Joint Oireachtas Committee on Agriculture, Food and the Marine

Fodder Shortage Risk Management Measures: Discussion

3:00 pm

Photo of Jackie CahillJackie Cahill (Tipperary, Fianna Fail) | Oireachtas source

On the agricultural cash flow support loan scheme, Mr. Ashmore said, "Demand for this support was so strong that it reached capacity within weeks of its launch – far ahead of our expectations." In the Dáil Chamber I told the Minister that the €145 million being put in place for below-cost capital loans would not be nearly sufficient to meet demand. That shows the pent-up frustration in the industry at the absence of money at a low cost. Once a loan was made available that frustration was evident and the scheme closed in a matter of weeks.

While the banks were partners in the scheme they were never really happy with it. The first problem was that the maximum length of the loan was to be six years. There was a concerted attempt to make it as short as possible. One of the pillar banks gave stocking loans for this agricash flow which was not the purpose of the scheme.

The other drawback was that those farmers who needed it the most, the ones in serious financial difficulties, definitely did not get access to it as well. The door was closed and they were told the scheme was oversubscribed. It was a good initiative but the demand just shows the frustration at the cost of credit. The other speakers have referred to the cost of overdraft and farmers' reluctance to go to the banks to sort out their cash flow problems. It is very hard to comprehend how the banks can say they do not see evidence of cash flow difficulties on farms at the moment because up to two or three days ago dairy cows were being fed the same amount of concentrate they would normally be fed in February. The level of its use this spring is double what it would normally be. We are almost at the middle of May and cows are still being fed significant levels of concentrates. There is tillage ground not yet sown and that will bring its problems as we go into the back end of the year.

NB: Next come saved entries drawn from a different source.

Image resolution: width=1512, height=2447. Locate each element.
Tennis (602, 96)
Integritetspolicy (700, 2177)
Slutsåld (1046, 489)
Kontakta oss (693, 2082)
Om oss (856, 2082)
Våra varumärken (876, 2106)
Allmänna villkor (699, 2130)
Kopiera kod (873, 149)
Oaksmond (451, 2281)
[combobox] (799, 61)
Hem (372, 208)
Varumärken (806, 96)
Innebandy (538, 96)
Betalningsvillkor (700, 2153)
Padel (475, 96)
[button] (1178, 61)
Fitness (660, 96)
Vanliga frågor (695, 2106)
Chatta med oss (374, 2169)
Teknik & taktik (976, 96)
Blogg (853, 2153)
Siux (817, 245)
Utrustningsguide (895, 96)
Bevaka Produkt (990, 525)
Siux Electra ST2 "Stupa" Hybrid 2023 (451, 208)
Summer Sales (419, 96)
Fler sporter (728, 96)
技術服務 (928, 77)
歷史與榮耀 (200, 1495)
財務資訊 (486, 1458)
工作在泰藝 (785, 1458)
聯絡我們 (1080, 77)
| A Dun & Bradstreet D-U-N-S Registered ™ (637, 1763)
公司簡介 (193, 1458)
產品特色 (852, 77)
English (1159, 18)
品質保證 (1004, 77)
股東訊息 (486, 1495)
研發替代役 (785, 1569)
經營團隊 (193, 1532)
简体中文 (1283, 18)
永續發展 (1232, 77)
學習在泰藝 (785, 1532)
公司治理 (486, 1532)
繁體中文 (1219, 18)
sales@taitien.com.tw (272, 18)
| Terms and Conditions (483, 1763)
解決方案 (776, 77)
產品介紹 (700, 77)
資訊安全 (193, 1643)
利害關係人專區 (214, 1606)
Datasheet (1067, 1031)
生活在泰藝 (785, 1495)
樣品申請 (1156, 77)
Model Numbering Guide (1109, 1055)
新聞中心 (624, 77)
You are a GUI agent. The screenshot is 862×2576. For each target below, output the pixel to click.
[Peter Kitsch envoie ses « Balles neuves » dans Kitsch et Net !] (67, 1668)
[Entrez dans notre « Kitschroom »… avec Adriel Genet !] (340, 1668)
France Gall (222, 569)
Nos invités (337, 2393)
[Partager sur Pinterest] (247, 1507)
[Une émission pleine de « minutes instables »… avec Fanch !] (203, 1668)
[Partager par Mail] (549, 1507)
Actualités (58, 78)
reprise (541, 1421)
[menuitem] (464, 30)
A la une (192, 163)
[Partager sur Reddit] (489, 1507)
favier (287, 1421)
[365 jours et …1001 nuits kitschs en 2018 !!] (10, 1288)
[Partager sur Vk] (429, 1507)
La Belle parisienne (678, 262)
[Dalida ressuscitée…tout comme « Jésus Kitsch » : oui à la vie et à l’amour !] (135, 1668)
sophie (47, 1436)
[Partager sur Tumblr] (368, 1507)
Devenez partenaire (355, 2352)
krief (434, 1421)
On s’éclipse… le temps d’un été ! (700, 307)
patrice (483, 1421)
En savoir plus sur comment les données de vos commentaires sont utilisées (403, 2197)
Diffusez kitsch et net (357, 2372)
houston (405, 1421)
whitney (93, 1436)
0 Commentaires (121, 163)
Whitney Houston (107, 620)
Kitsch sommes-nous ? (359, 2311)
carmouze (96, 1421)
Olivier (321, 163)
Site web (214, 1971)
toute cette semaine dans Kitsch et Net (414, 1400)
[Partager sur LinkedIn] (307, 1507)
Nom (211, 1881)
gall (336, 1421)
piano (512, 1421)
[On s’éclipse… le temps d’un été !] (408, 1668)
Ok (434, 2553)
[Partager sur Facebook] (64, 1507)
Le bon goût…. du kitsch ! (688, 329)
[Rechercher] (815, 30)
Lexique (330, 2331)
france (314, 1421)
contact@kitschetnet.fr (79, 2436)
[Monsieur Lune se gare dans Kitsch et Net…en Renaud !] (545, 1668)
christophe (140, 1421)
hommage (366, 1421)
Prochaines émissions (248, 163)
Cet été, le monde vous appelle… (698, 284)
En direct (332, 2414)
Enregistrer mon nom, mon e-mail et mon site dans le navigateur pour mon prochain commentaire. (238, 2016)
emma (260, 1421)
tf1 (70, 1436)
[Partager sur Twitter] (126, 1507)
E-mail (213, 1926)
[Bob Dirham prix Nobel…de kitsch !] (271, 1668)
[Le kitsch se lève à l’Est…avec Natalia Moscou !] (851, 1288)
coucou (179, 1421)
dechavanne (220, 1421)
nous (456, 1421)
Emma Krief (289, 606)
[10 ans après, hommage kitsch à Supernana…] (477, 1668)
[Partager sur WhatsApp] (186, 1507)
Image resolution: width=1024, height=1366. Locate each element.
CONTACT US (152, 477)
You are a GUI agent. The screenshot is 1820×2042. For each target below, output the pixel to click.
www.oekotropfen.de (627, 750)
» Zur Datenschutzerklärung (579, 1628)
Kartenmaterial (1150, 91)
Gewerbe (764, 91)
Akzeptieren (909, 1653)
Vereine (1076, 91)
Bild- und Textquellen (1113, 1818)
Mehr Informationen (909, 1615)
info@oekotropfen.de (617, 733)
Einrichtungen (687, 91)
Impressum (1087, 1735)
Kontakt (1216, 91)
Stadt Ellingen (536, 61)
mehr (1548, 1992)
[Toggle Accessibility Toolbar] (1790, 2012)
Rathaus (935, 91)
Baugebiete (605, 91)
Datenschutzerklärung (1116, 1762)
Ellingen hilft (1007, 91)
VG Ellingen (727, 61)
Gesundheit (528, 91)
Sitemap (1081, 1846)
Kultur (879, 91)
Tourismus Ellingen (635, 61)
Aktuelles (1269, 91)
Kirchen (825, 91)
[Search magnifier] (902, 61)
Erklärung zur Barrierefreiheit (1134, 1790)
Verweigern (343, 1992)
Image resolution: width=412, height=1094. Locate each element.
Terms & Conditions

The cash flow problems that arise with the volatility in pricing and our taxation system mean that invariably, as has happened in the past couple of years, we have a high tax bill in a year when income is down. Do the banks have any view on a system that would relieve that pressure on cash flow? I am not blaming the banks for the volatility in pricing, although I might blame them for a lot of other things. In the dairy sector, for example, in 2017 there were relatively reasonable prices for milk but this year it will be down between 5 cent and 7 cent a litre with the increased costs. In October there will be a very high tax bill to be paid. Have the witnesses any idea how to get around that?